Dans le dernier chapitre intitulé « l’épreuve  de la joie », Sébastien Labrusse montre en quoi l’écriture de Philippe Jaccottet est reliée à une joie qui remonte à l’enfance,  tout en étant vécue au plus près de la réalité immédiate. Cette joie est celle, immémoriale et incompréhensible, de la présence de « l’Origine », celle d’être au monde. Mais la poésie est aussi née de l’épreuve du deuil, elle est « la voix donnée à la mort ». Paradoxalement l’épreuve de la mort n’obscurcit pas le sentiment de la joie. Sébastien Labrusse commente longuement le poème en prose intitulé « le mot joie » extrait de Pensées sous les nuages. La joie qui rime avec « soie » est capable des métamorphoses les plus mystérieuses et inattendues. La joie peut être entendue dans le monde visible et se transforme en musique. Le projet du poète est de «ne plus écouter que les conseils des fleurs antérieures à tout savoir ». La joie serait une épreuve parce que notre condition de mortel la met à l’épreuve. L’épreuve de la joie peut aussi être une réponse à celle de la mort. Philippe Jaccottet aimerait trouver une musique qui puisse accompagner le mort jusqu’à l’autre rive. Les prés sont une réponse à l’horreur de la mort  parce qu’ils sont signes, ici bas, d’un  autre ordre, celui de l’éternité. Philippe Jaccottet oppose à la mort et à la violence de l’histoire, « l’herbe éternelle et frêle » dans le poème Beauregard. Les prés fleuris seraient comme un  paradis dispersé. La contemplation des « violettes au ras du sol » dans le poème Ce peu de bruits n’est pas signe du deuil mais révèle un sentiment d’éternité. Le poète peut ainsi témoigner de l’invisible révélé par la joie mise à l’épreuve par la mort.  Sa parole est lien avec autrui, adresse en même temps qu’écoute.

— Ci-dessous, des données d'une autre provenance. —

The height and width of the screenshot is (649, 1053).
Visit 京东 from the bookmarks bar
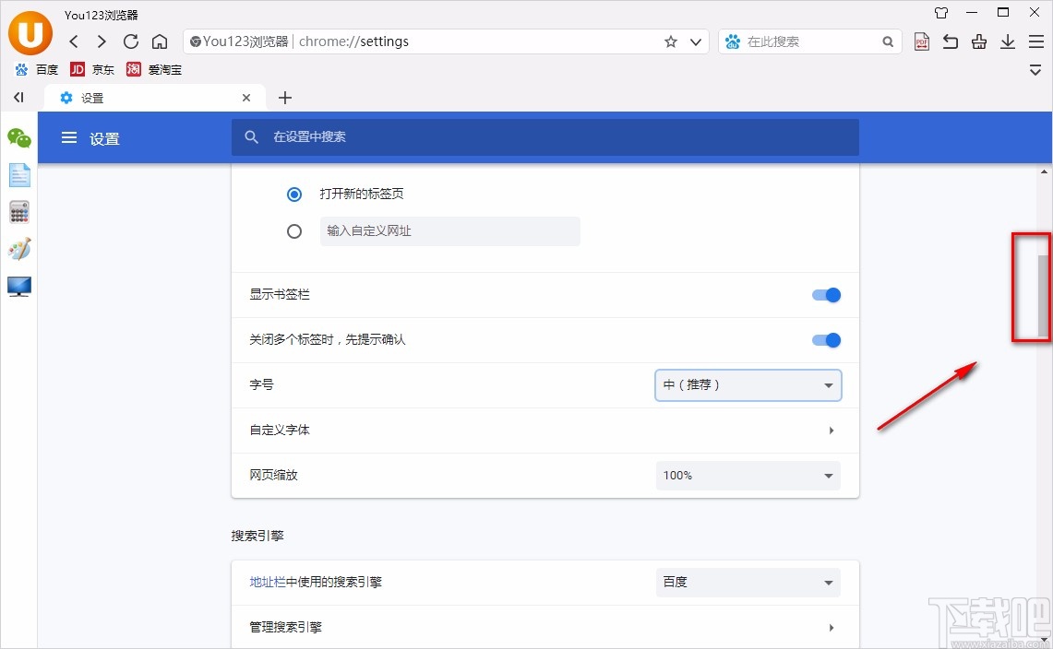coord(95,69)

Ce livre de Sébastien Labrusse a plusieurs intérêts. L’entretien avec Philippe Jaccottet nous révèle certaines des émotions esthétiques qui ont marqué le poète et présente les personnalités qu’il a eu l’occasion de rencontrer. L’essai permet de porter une attention particulière aux textes poétiques de Philippe Jaccottet afin de comprendre le sentiment du sacré à partir d’un paysage désacralisé, privé de toute fonction décorative, et qui rayonne à travers la simplicité des fleurs et des herbes. Sébastien Labrusse mettant  en valeur la méditation sur « l’Origine » nous invite à une relecture de la poésie de Philippe Jaccottet, poésie qui est un véritable centre ou lieu d’ouverture et de lumière.

Céline Lautredou

Nous signalons que les Œuvres de Jaccottet sont publiées dans la Bibliothèque de la Pléiade.